Using an evaporation method to form an inorganic porous base layer that fully covers the pyramids was developed, enabling it to retain the liquid organic solution that is then added via spin-coating. Image: EPFL and CSEM
Researchers at EPFL’s Photovoltaics Laboratory and the CSEM PV-center have reported a record tandem junction solar cell with conversion efficiencies of 25.2%, using a standard monocrystalline cell and an evaporation and spin-on process to fully coat the structure.
EPFL and CSEM claim the simple manufacturing technique could be directly integrated into existing production lines, and the cell conversion efficiency could eventually rise above 30%, according to new modelling.
In tandem cells, perovskite complements silicon cells as it converts blue and green light more efficiently, while silicon based cells are better at converting red and infra-red light.

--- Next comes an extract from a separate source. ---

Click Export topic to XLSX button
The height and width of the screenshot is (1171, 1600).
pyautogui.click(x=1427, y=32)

“By combining the two materials, we can maximize the use of the solar spectrum and increase the amount of power generated. The calculations and work we have done show that a 30% efficiency should soon be possible,” say the study’s main authors Florent Sahli and Jérémie Werner, which was published in the technical journal, Nature.

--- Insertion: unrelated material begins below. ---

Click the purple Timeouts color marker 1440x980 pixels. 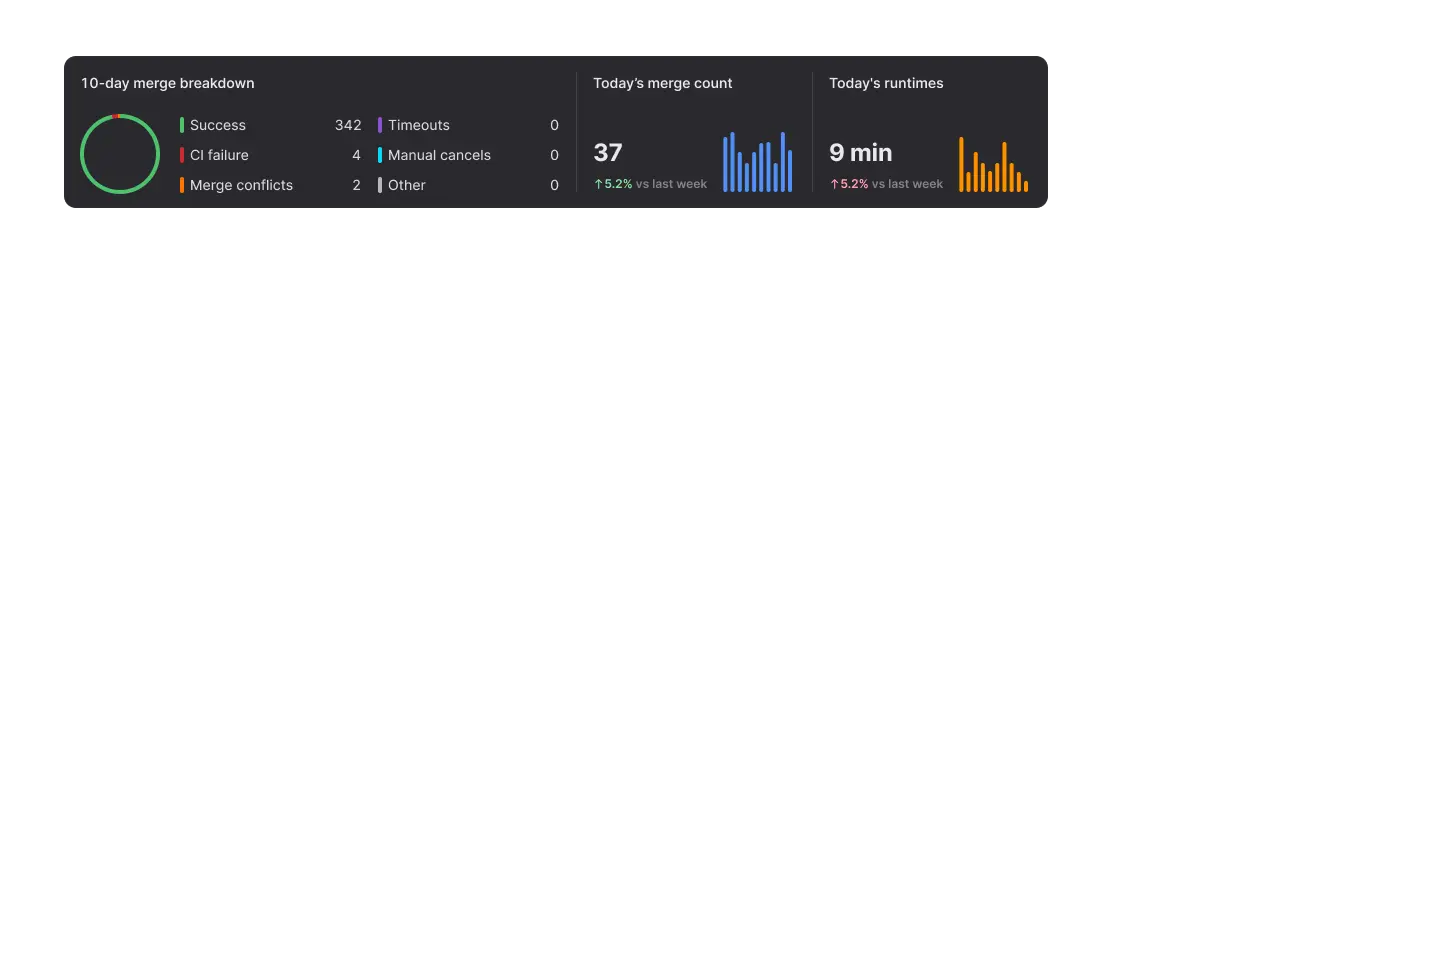tap(380, 125)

“Silicon’s surface consists of a series of pyramids measuring around 5 microns, which trap light and prevent it from being reflected. However, the surface texture makes it hard to deposit a homogeneous film of perovskite,” explains Quentin Jeangros, who co-authored the paper.
Typically, perovskite materials on their own have been deposited on small test glass plates in a liquid form, then spin coated for uniformity. However, when deposited on a conventional cell, which has a textured surface the material accumulates in the valleys between the pyramids while leaving the peaks uncovered, which lowers efficiency and creates short circuits, according to the new study.
Using an evaporation method to form an inorganic porous base layer that fully covers the pyramids was developed, enabling it to retain the liquid organic solution that is then added via spin-coating.
The substrate is heated to a relatively low temperature of 150°C to crystallize a homogeneous film of perovskite on top of the silicon pyramids, providing a uniform coating and elimination of material accumulation in the pyramid valleys.
“We are proposing to use equipment that is already in use, just adding a few specific stages. Manufacturers won’t be adopting a whole new solar technology, but simply updating the production lines they are already using for silicon-based cells,” explains Christophe Ballif, head of EPFL’s Photovoltaics Laboratory and CSEM’s PV-Center.